Directions
What is needed is a word-for-word copy of all the entries, minus the pictures.

Task inputs
= = = =
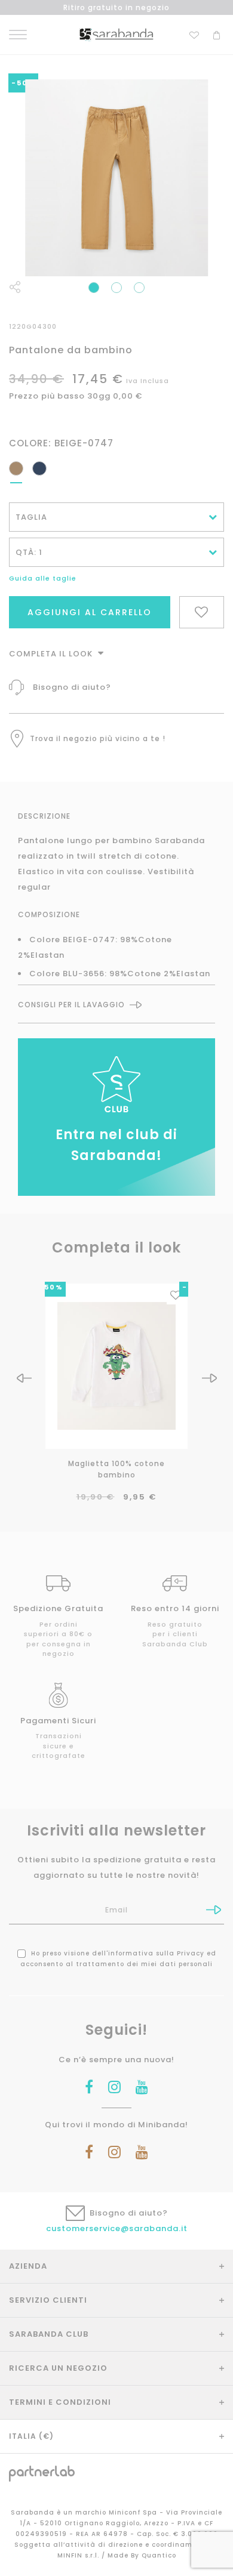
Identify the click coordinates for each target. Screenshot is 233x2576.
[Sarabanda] (116, 34)
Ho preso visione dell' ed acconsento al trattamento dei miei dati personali (118, 1959)
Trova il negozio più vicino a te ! (97, 738)
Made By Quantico (142, 2555)
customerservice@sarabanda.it (117, 2228)
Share (15, 287)
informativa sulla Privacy (156, 1953)
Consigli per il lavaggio (71, 1005)
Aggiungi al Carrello (89, 612)
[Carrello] (216, 33)
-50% (51, 1287)
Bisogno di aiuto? (72, 687)
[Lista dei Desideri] (194, 33)
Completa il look (52, 653)
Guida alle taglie (42, 578)
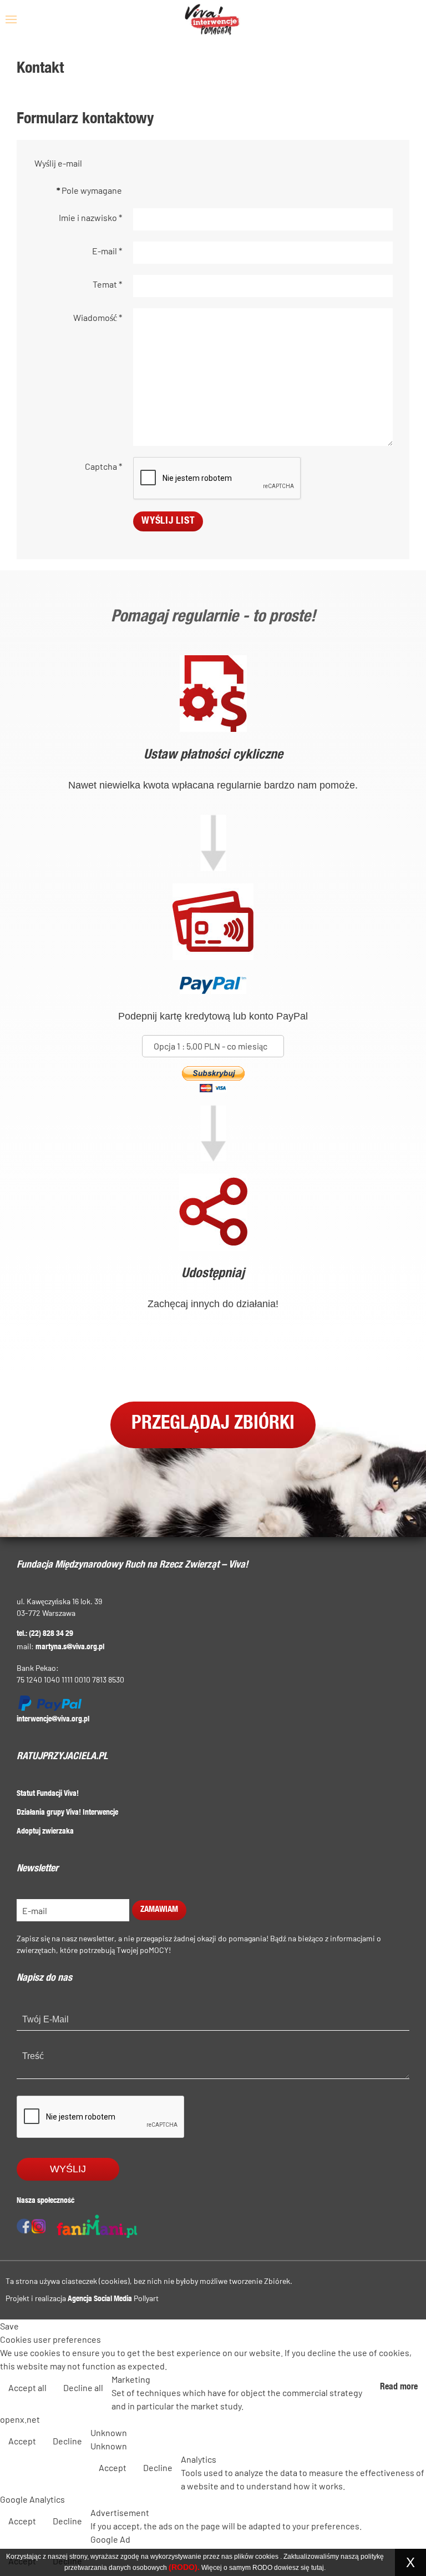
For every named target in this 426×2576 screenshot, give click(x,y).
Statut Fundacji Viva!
= = = =
Solution to the exercise
Identify the click coordinates for each target. Screenshot is 233x2576.
[Sarabanda] (116, 34)
Ho preso visione dell' ed acconsento al trattamento dei miei dati personali (118, 1959)
Trova il negozio più vicino a te ! (97, 738)
Made By Quantico (142, 2555)
customerservice@sarabanda.it (117, 2228)
Share (15, 287)
informativa sulla Privacy (156, 1953)
Consigli per il lavaggio (71, 1005)
Aggiungi al Carrello (89, 612)
[Carrello] (216, 33)
-50% (51, 1287)
Bisogno di aiuto? (72, 687)
[Lista dei Desideri] (194, 33)
Completa il look (52, 653)
Guida alle taglie (42, 578)
For every named target in this 426×2576 screenshot, give click(x,y).
Statut Fundacji Viva!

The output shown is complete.